Rossana uses ceramics to study technological and economic patterns, social identity and cultural practices on a local and a regional scale. She is currently focusing her research on the history of the post-antique phases of the theatre of Sparta with material from the BSA excavations directed by Professor Catherine Morgan. Since 2012 she has been conducting her research on Byzantine and Medieval ceramics in the Peloponnese, with major focus on Ancient Corinth (ASCSA), where she also acted as field director of the excavations of Late Roman, Byzantine and Frankish complexes. In 2019, she was awarded a grant to investigate funerary practices from Medieval grave contexts excavated in the so-called ‘Frankish Area’ in Ancient Corinth. Rossana is part of the team analysing the ceramics for the Greek-British-Norwegian Apalirou Environs Project on Naxos, and is acting as ceramic specialist for the excavations of the Byzantine basilica at the Eastern harbour of Hephaestia, Lemnos, conducted by the Italian Archaeological School at Athens. She is also a Visiting Research Fellow at Newcastle University.

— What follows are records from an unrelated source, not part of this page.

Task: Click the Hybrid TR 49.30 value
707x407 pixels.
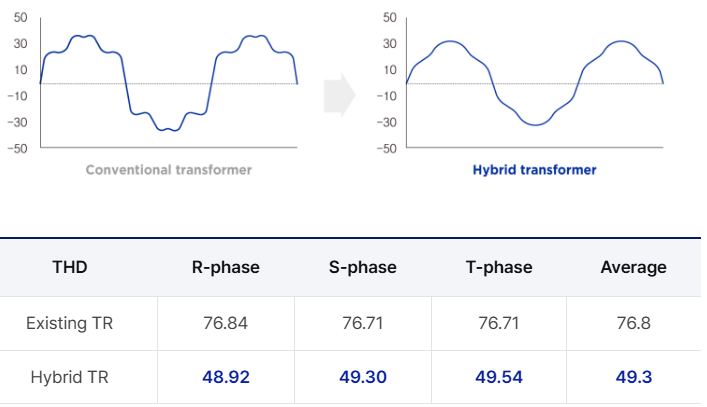Action: (363, 377)
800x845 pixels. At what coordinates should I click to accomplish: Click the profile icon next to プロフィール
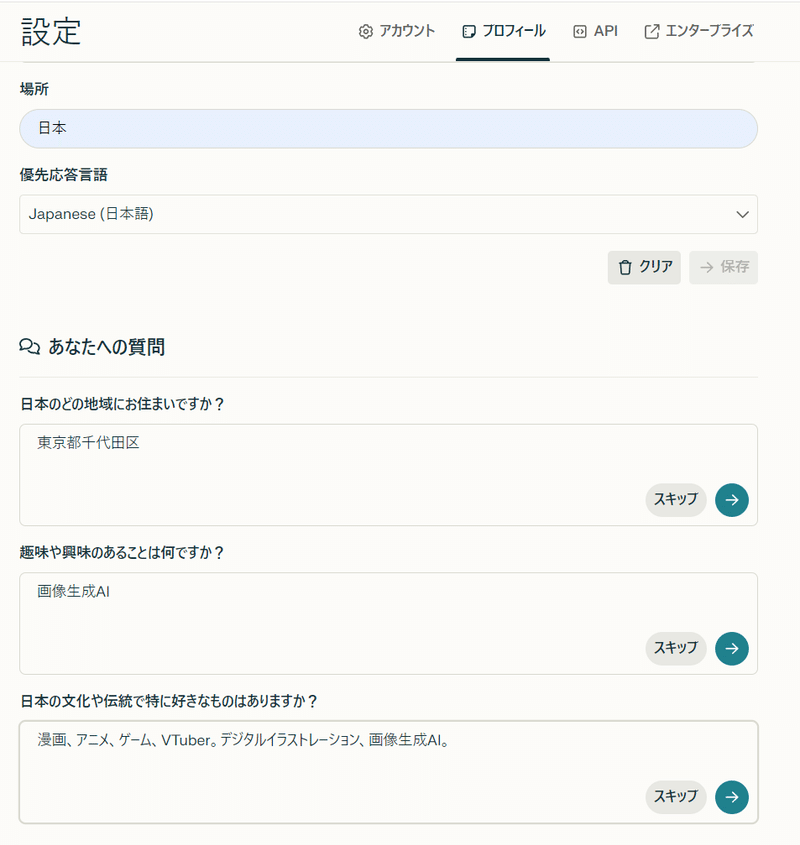coord(468,31)
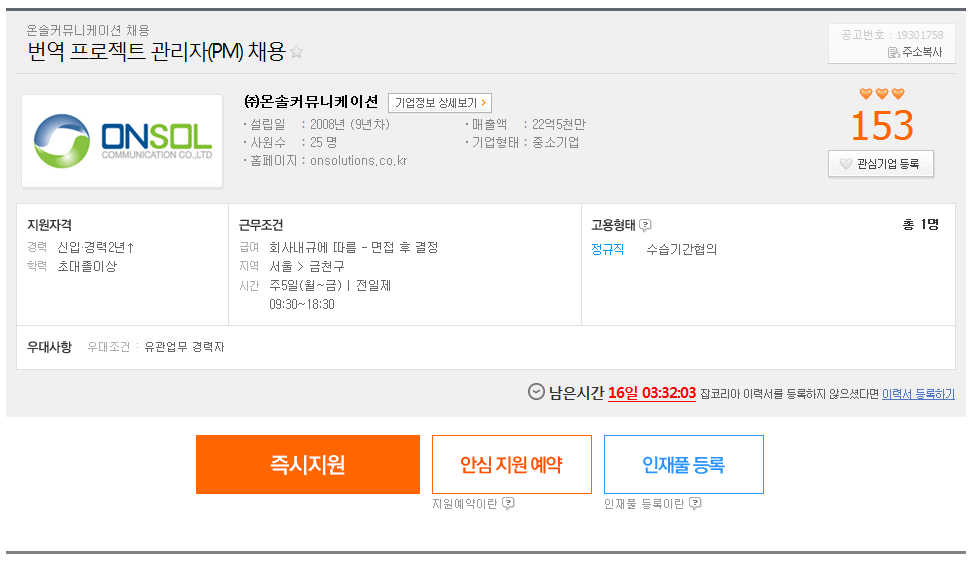Image resolution: width=970 pixels, height=587 pixels.
Task: Click the 인재풀 등록 button
Action: click(684, 465)
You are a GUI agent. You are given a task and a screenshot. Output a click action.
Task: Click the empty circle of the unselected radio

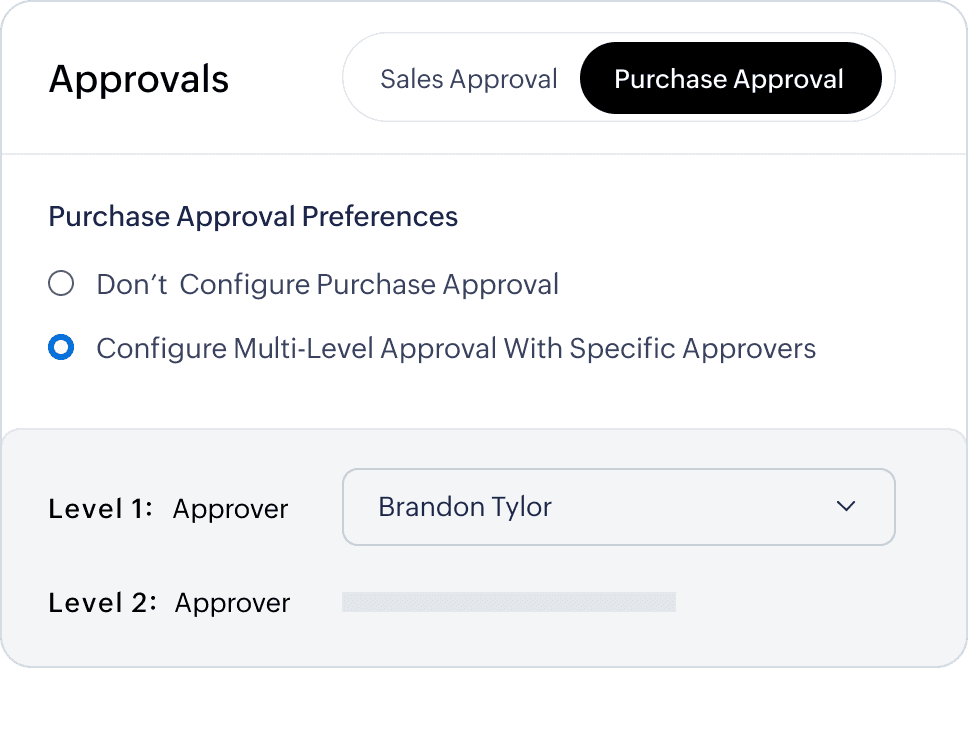[x=61, y=284]
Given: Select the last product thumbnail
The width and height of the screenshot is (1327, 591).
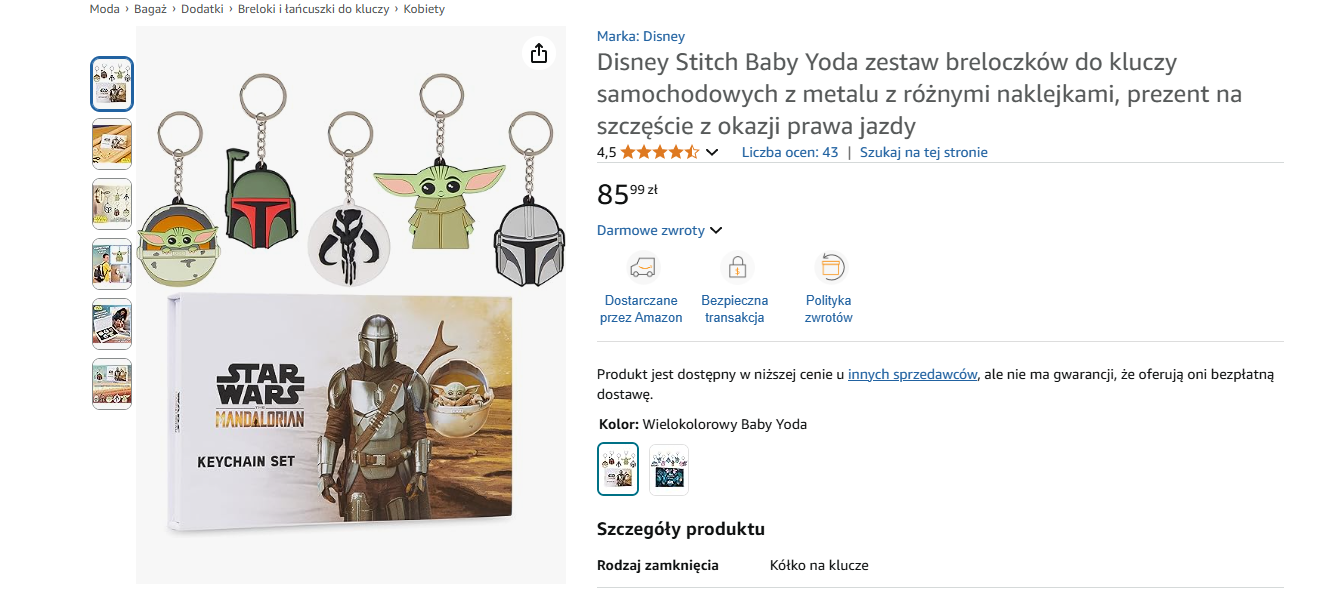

Matteo Randazzo has just completed his PhD in Archaeology at the University of Edinburgh. His research has focused on the transitional period between Byzantium and the Dar al-Islam in Sicily and Crete (ca. late 7th – mid-10th century AD), with a primarily attention to changing patterns of material culture, settlements patterns, and economic and administrative interactions between pre-existing Christian and incoming Muslim communities. While at the BSA, Matteo’s goal is to further expand on his research into Crete by conducting additional fieldwork, archive studies, and petrographic analyses through the School’s Fitch Laboratory. His ultimate aim is to turn his research on Crete into a monograph, which he hopes to publish through a BSA’s publication series, and which will constitute the first work of this kind focusing on the archaeology of the Byzantine-Islamic transition of the island.